Per cui chi ritiene che sia giusto essere in una gerarchia si riferisce alla giustizia gerarchica, alla giustizia della disuguaglianza e chi ritiene che sia giusto, invece, che non esistano gerarchie, che le persone siano tutte titolari di diritti fondamentali e in conseguenza tutte uguali di fronte alla legge si
riferiscono alla giustizia perequativa.
"E allora perché possa funzionare la giustizia è necessario fare una scelta. Come si fa allora a scegliere? C'è qualcosa che ci aiuta in questa scelta? Perché io partirei proprio da qui per cercare di identificare di individuare un modo, un sistema, qualche cosa attraverso la quale indirizzarsi verso una giustizia della società di persone che hanno tutti i diritti e tutti i doveri allo stesso modo piuttosto che all'altra. Io credo che valga la pena di chiedersi perché la nostra Costituzione è fatta in un certo modo." […] La nostra costituzione è fondata proprio su quel senso di giustizia secondo cui ogni persona è un valore, e quindi ogni persona è titolare di diritti fondamentali, i quali vanno tutelati dalle istituzioni e quindi dalla collettività. Ogni persona è uguale agli altri di fronte alla legge e non può essere discriminata da quelle sue peculiarità personali che possono riguardare il sesso, la razza, la religione, le idee politiche, le condizioni sociali".
"Oggi la mancata osservanza di queste regole, che sono le nostre leggi, ci porta ad un'ingiustizia non soltanto alla cattiva amministrazione della giustizia ma ci porta all'ingiustizia e quindi alla difficile vivibilità della società.
Tutto questo poi deve essere applicato. E allora per poter vivere in una società che ci fa vivere meglio, sostiene Colombo, è necessario che ciascuno di noi sia protagonista di se stesso. È necessario in primo luogo avere le idee chiare ed è necessaria la coerenza che è forse la cosa più difficile.

Esercizio breve:
Trascrivi, senza alcuna modifica, il passo del testo sulla giustizia che si apre con le parole contenenti "Per cui chi" e si chiude con "alla giustizia perequativa.".

Materiale fornito:
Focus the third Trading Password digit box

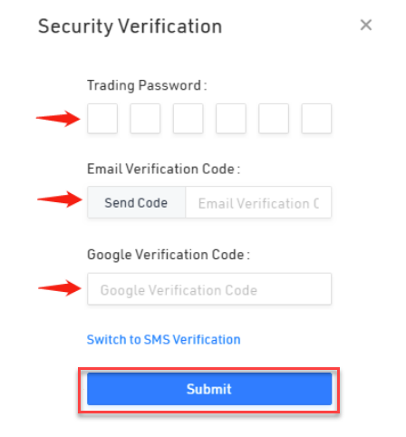point(189,119)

Risposta attesa:
Per cui chi ritiene che sia giusto essere in una gerarchia si riferisce alla giustizia gerarchica, alla giustizia della disuguaglianza e chi ritiene che sia giusto, invece, che non esistano gerarchie, che le persone siano tutte titolari di diritti fondamentali e in conseguenza tutte uguali di fronte alla legge si
riferiscono alla giustizia perequativa.